The largest hotel in Wales opened in 1902, replacing an earlier hotel alongside the pier, an adjunct to the 1855 bath house. The evidently once-grand bath house is now just a skeleton ruin. The hotel is still in business, despite a period of ownership by Butlins (1981-1998).

And the pier is but one of the many attractions of Llandudno!

Middle of the pier

The central section of Southport’s pier offers photogenic opportunities, such as this one set against a bright late afternoon December sky. Clumps of marram grass and reflections in foreground puddles complete the picture.

The view in the opposite direction (northwards) can also be of interest. Here the low sun catches the normally unremarkable buildings of Lytham St Annes on the Fylde coast, 5 miles away as the crow flies (or 34 miles by road, skirting around the Ribble estuary).

Southport pier 2

As child I was taken to the seaside at Southport on the few occasions we strayed from Lincolnshire, to stay with cousins on the other side of the country. An abiding memory is of the long walk down the pier and the tram you could take down the pier’s length to make the journey back easier. And then there was the question of the sea – it wasn’t always there, just miles and miles of beach.

Southport was created in the great Victorian railway/seaside resort boom, and very grand it was, too. Its pier, built in 1859, is the oldest iron pier in the country. At 3,635ft (once 4380ft) it is the second-longest in Great Britain, after that at Southend. In it’s heyday the pier was visited by steamers conveying tourists along the coast.

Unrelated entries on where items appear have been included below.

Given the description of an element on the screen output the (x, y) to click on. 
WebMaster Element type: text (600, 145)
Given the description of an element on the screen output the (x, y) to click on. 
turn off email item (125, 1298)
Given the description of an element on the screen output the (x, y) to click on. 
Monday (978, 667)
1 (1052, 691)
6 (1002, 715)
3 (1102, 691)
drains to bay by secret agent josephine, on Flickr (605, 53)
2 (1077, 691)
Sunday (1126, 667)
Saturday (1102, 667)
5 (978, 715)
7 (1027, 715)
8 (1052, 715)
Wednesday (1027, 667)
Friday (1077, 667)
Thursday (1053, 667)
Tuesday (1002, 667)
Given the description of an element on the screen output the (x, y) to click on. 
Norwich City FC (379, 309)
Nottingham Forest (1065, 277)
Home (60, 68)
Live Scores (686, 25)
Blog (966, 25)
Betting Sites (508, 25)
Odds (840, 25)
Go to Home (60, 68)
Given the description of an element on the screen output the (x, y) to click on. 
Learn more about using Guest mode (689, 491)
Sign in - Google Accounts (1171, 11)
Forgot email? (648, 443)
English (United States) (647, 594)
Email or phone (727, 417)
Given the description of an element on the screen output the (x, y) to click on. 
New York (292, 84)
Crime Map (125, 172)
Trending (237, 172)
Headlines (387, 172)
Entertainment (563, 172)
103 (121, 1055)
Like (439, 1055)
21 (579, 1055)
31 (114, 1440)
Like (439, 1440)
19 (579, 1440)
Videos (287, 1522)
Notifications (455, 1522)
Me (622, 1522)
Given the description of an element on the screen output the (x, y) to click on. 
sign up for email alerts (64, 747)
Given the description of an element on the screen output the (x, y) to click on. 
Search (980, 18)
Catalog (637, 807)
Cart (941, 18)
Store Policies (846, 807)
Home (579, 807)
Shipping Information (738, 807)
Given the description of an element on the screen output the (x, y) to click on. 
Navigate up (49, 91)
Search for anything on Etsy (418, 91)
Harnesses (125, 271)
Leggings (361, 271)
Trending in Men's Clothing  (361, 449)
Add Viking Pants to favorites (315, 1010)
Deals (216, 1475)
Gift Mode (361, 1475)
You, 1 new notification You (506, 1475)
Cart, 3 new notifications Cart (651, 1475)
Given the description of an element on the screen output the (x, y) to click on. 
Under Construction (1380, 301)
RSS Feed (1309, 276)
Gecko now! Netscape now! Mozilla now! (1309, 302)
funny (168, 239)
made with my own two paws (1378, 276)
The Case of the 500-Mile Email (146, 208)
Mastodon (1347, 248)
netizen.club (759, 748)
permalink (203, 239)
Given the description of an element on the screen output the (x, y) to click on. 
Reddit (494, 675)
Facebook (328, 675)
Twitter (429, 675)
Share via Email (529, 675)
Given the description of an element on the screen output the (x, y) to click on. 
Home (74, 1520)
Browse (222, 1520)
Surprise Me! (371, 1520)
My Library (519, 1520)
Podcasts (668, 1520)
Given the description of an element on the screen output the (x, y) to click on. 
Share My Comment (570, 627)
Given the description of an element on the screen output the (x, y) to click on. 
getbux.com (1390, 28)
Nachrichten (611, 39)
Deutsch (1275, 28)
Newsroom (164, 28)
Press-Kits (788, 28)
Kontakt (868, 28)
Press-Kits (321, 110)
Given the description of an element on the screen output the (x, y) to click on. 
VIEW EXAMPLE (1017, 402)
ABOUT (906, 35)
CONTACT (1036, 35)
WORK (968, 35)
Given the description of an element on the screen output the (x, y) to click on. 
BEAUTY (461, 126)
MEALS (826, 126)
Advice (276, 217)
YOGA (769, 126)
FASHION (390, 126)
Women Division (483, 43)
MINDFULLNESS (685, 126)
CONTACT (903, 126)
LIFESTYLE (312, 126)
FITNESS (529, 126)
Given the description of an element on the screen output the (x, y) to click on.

By the 1920s increased silting meant steamers could no longer reach the pier, which fell into disrepair, until restored in the new millenium. The tramway recalled from my childhood ran in various forms until 2015, but the recent austerity meant it could not be maintained and the tram is now replaced by a little road train, which looks not bad on the featured photo.

The same silting in the water channel allowed for land reclamation, which is why some of the pier now runs over what is now dry land, reclaimed from the sea. This provided for the creation of the Marine Lake, now a very good location for paddleboarding.

Of course, the pier can be relied on as the foreground to some great sky photographs, but most usually with a base of sand rather than sea.

 

 

Southport pier

I tried a number of shots to get a good photograph of Southport pier. By far the best was this wide angle one taking in lots of sea and sand, reducing the pier itself to seeming insignificance.

The few breaks in the cloud, which is lit by low late afternoon sun, give colour in what might otherwise be almost a monotone picture.

You can see Blackpool tower on the horizon to the left of the pier.